DATA TO USE:
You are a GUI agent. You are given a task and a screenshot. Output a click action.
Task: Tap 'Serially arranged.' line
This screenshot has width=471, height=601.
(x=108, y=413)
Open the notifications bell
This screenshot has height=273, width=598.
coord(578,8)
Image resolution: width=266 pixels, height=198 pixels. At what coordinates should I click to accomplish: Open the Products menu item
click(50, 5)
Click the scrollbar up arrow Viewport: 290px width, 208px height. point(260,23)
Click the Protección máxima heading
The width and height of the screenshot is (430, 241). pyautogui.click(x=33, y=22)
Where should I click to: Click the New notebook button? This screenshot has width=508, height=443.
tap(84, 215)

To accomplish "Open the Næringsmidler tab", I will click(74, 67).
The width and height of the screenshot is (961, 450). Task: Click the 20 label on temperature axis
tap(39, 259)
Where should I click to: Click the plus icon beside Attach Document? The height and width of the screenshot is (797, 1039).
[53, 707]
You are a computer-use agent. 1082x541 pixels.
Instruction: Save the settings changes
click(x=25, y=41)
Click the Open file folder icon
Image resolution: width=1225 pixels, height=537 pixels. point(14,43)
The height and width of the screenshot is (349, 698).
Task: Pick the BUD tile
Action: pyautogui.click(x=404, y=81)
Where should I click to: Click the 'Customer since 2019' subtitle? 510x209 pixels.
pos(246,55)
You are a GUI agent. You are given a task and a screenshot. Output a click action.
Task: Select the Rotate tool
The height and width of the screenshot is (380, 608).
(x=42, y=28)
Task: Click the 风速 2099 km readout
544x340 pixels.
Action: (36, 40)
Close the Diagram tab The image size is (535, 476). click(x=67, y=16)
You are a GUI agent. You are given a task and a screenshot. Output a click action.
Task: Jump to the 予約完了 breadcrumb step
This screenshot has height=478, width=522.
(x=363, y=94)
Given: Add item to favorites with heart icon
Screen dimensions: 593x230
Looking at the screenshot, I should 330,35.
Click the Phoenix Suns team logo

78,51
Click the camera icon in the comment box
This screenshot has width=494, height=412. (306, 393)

HOW TO COMPLETE THIS TASK: All lines of the data are to be repeated exactly as they stand.

EXERCISE ANSWER:
You are a GUI agent. You are given a task and a screenshot. Output a click action.
Task: Tap 'Serially arranged.' line
This screenshot has width=471, height=601.
(x=108, y=413)
Open the notifications bell
This screenshot has height=273, width=598.
coord(578,8)
Image resolution: width=266 pixels, height=198 pixels. At what coordinates should I click to accomplish: Open the Products menu item
click(50, 5)
Click the scrollbar up arrow Viewport: 290px width, 208px height. point(260,23)
Click the Protección máxima heading
The width and height of the screenshot is (430, 241). pyautogui.click(x=33, y=22)
Where should I click to: Click the New notebook button? This screenshot has width=508, height=443.
tap(84, 215)

To accomplish "Open the Næringsmidler tab", I will click(74, 67).
The width and height of the screenshot is (961, 450). Task: Click the 20 label on temperature axis
tap(39, 259)
Where should I click to: Click the plus icon beside Attach Document? The height and width of the screenshot is (797, 1039).
[53, 707]
You are a computer-use agent. 1082x541 pixels.
Instruction: Save the settings changes
click(x=25, y=41)
Click the Open file folder icon
Image resolution: width=1225 pixels, height=537 pixels. point(14,43)
The height and width of the screenshot is (349, 698).
Task: Pick the BUD tile
Action: pyautogui.click(x=404, y=81)
Where should I click to: Click the 'Customer since 2019' subtitle? 510x209 pixels.
pos(246,55)
You are a GUI agent. You are given a task and a screenshot. Output a click action.
Task: Select the Rotate tool
The height and width of the screenshot is (380, 608).
(x=42, y=28)
Task: Click the 风速 2099 km readout
544x340 pixels.
Action: (36, 40)
Close the Diagram tab The image size is (535, 476). click(x=67, y=16)
You are a GUI agent. You are given a task and a screenshot. Output a click action.
Task: Jump to the 予約完了 breadcrumb step
This screenshot has height=478, width=522.
(x=363, y=94)
Given: Add item to favorites with heart icon
Screen dimensions: 593x230
Looking at the screenshot, I should 330,35.
Click the Phoenix Suns team logo

78,51
Click the camera icon in the comment box
This screenshot has width=494, height=412. (306, 393)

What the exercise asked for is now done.